Right after the still, as "new make" whiskey, it was only ok and I had little hope for it. I had a small barrel on hand already and still expecting it was going to go down the drain, I aged it. A few months later I tried it again with the friend who wanted the beer. He loved it; he really loved the whiskey. We took some around to the friend circles and everyone gave it huge reviews. It was a major hit and everyone wanted more. We ran out of it immediately but the excitement sparked the desire to try to make more and potentially add this whiskey to the future distillery. Up until this point I had no desire to make whiskeys, like beer. The market is very saturated and I did not think our product would be good enough to compete.
I have refined my recipe significantly and it no longer resembles the beer we once tried to clone. I have been able to consistently produce a very nice whiskey that everyone around me seems to like.

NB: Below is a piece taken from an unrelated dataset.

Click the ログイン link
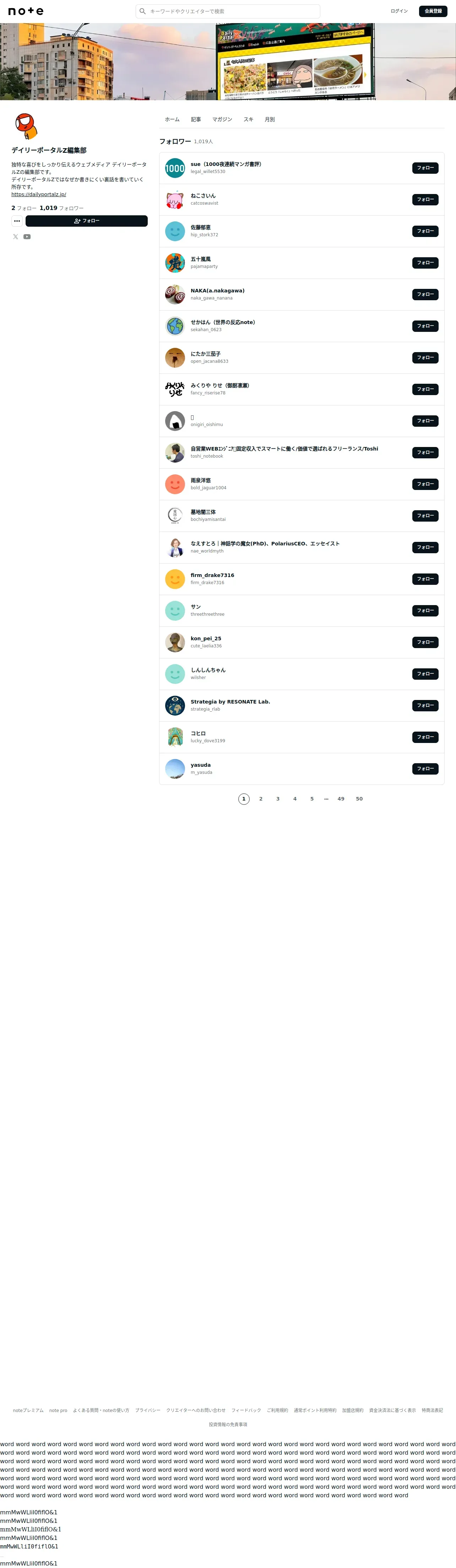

This whiskey's name and logo have a very inappropriate backstory. My best friends and I have been avid renaissance festival fans for many years. Our kids have grown up in garb and it was not unusual to see us or our kids all dressed up talking about dragon's tears, or putting on sword belts. It was through this exposure to the festivals that we are well versed in various styles of music, from all over the world. One such favorite is "The Drunken Scotsman" while it’s a ton of fun it's probably not child appropriate. After you have listened to the song, all the way to the end, take another look at the Bonnie Star Gnorm, you will never look at it the same again. Another fun fact is we provided the actual McMillan clan plaid to our graphic designer and she used that to build the kilt that Gnorm is wearing.
Behind the scenes
We use an all grain mash bill in very small 30lb batches. There are hints of the peat smoke that really pop after aging as well as some deep dark roasted barley notes, the rest you have to come up with. We combine several of these small batches in the fermenter and run it dry. We actually prefer when we have just a little unfermented sugars as it leaves that hint of a sweet aftertaste that we love.
The whiskey is twice distilled in a pot still, to pull as much flavor as possible before aging. We barrel age it in medium toasted new oak barrels. We use both 15 and 30 gallon barrels. We have a planned 1 year aged and a 5 year aged variety but as a new distillery there is a good chance that things will change.